Dataset records
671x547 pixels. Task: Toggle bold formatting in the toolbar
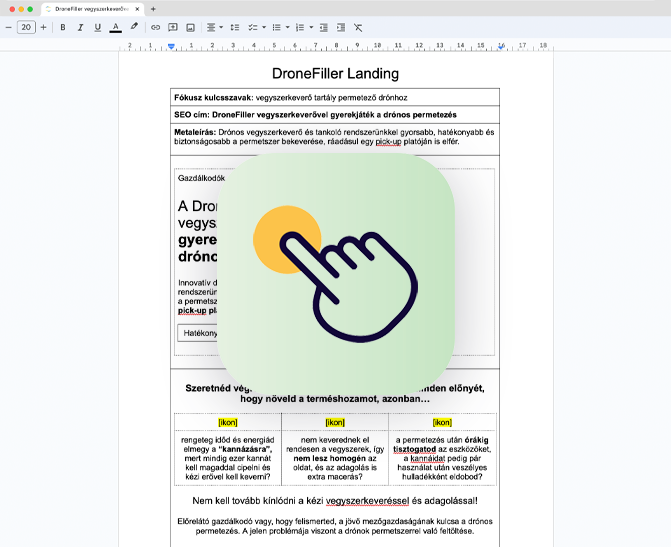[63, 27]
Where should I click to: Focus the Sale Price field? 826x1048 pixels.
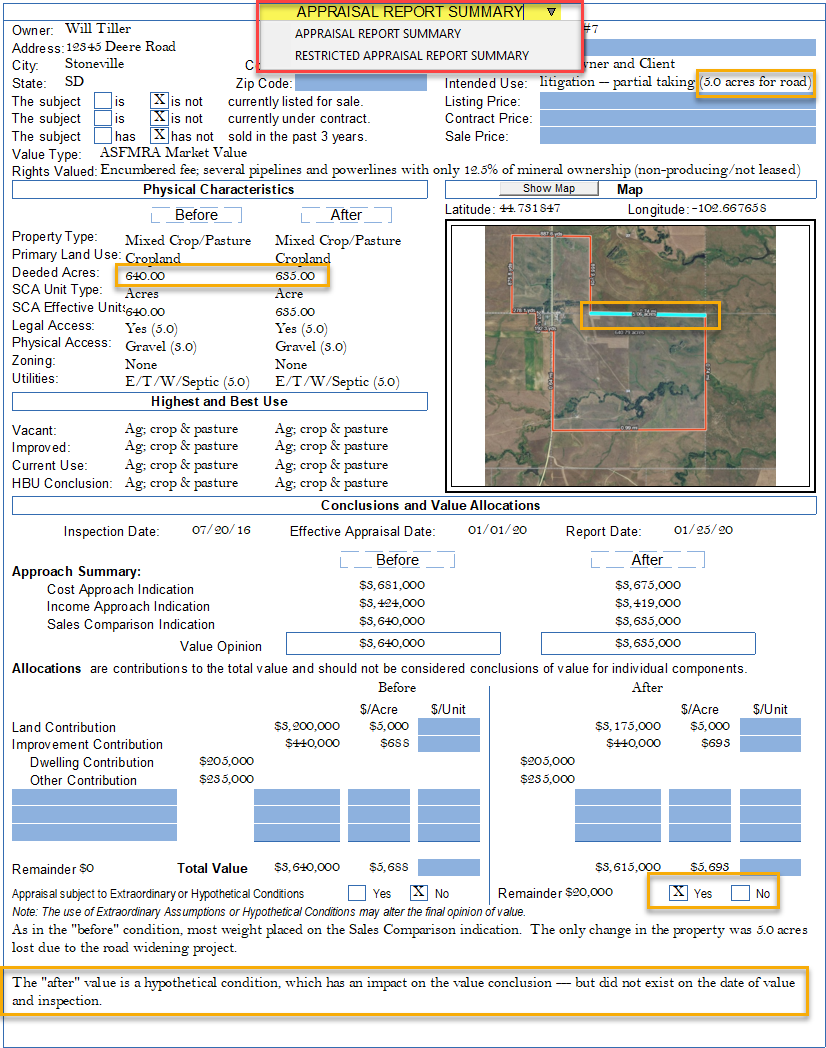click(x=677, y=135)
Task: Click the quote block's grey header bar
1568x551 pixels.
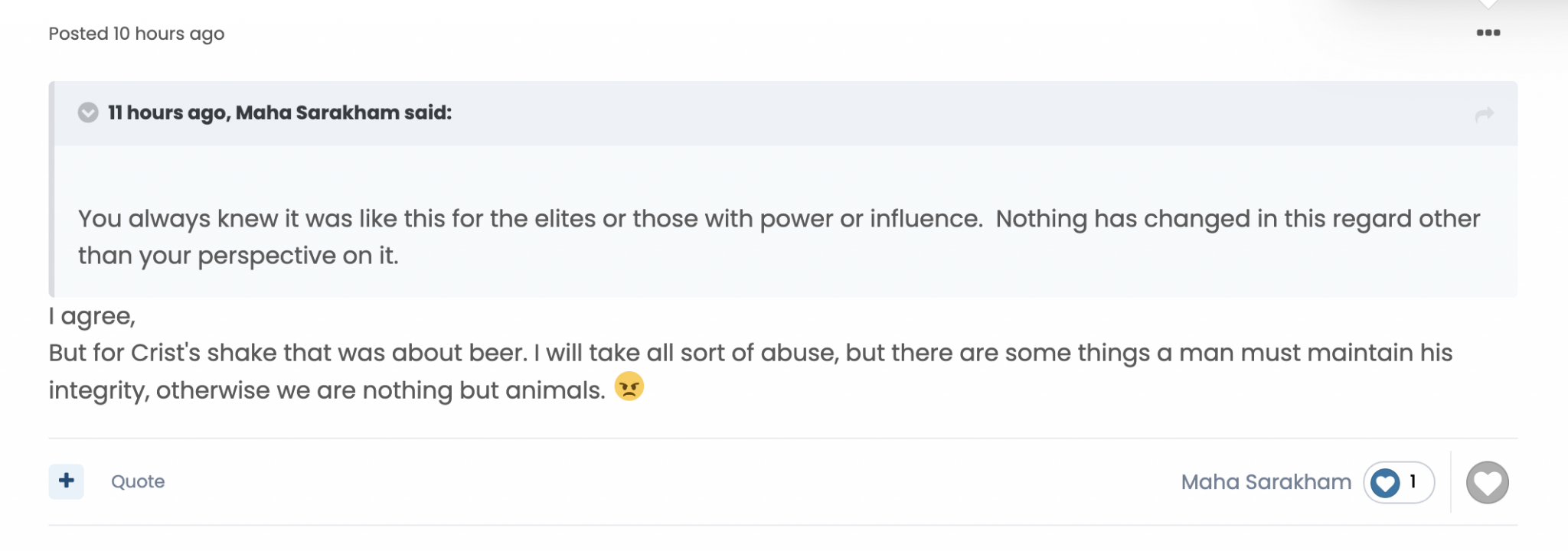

--- WHAT IS EXPECTED ---
Write out all the entries again, word for word, and print no images.

--- RESPONSE BELOW ---
671x547 pixels. Task: Toggle bold formatting in the toolbar
[63, 27]
Where should I click to: Focus the Sale Price field? 826x1048 pixels.
click(x=677, y=135)
Task: Click the quote block's grey header bar
1568x551 pixels.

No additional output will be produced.